━━━━━ GIVEN DATA ━━━━━
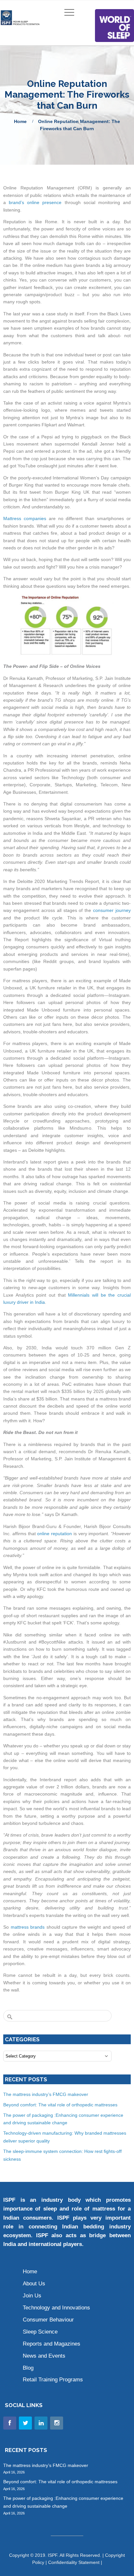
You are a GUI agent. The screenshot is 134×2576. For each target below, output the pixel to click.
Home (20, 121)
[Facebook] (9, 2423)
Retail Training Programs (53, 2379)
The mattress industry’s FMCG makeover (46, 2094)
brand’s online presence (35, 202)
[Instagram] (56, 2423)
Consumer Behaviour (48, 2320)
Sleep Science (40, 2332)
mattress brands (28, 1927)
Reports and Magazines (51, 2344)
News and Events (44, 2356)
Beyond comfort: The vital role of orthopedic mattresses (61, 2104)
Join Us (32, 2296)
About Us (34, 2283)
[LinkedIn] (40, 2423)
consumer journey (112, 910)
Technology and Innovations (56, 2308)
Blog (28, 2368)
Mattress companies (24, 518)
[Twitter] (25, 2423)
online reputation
━━━━━
━━━━━ GIVEN DATA ━━━━━
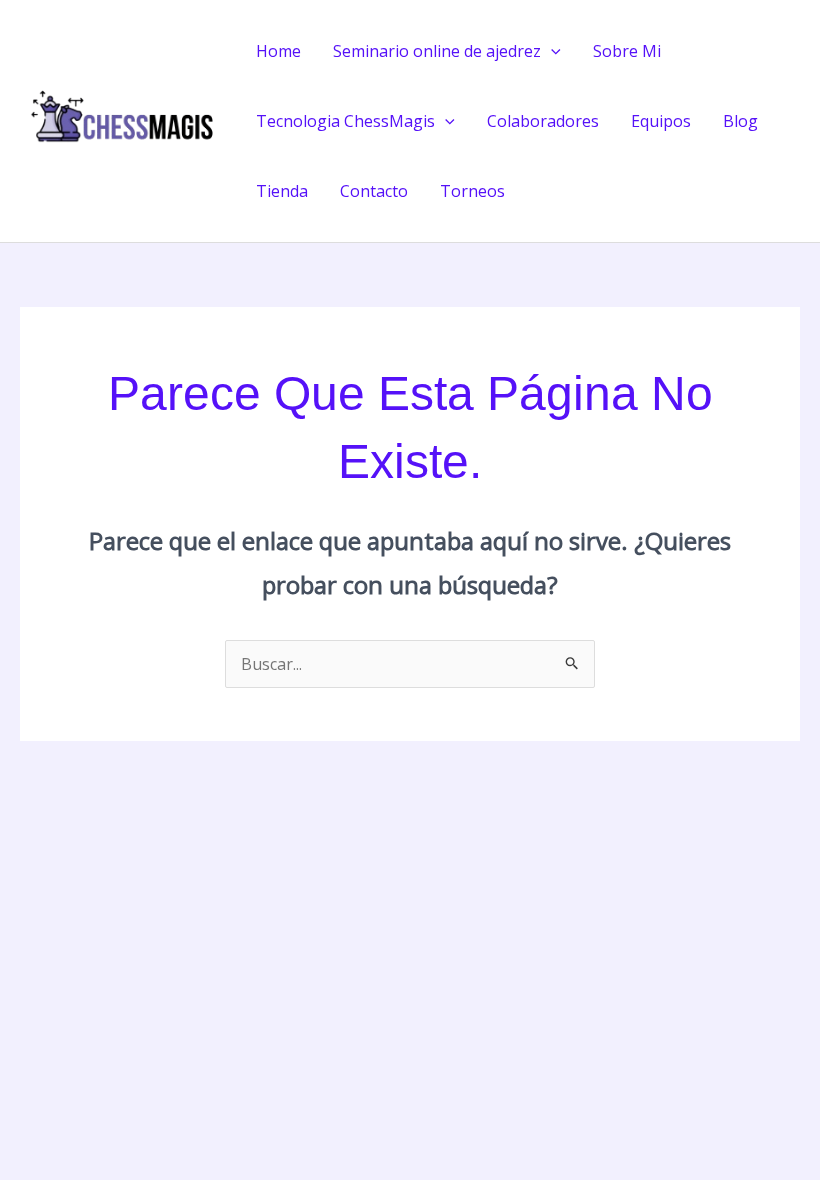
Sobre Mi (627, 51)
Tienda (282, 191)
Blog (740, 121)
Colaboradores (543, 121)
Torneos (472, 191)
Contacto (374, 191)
━━━━━
Look above for the line with "Consumer Behaviour (48, 2320)"; retype exactly that line, every line after it up to the line with "[LinkedIn] (40, 2423)", and that line too, nothing else.

Consumer Behaviour (48, 2320)
Sleep Science (40, 2332)
mattress brands (28, 1927)
Reports and Magazines (51, 2344)
News and Events (44, 2356)
Beyond comfort: The vital role of orthopedic mattresses (61, 2104)
Join Us (32, 2296)
About Us (34, 2283)
[LinkedIn] (40, 2423)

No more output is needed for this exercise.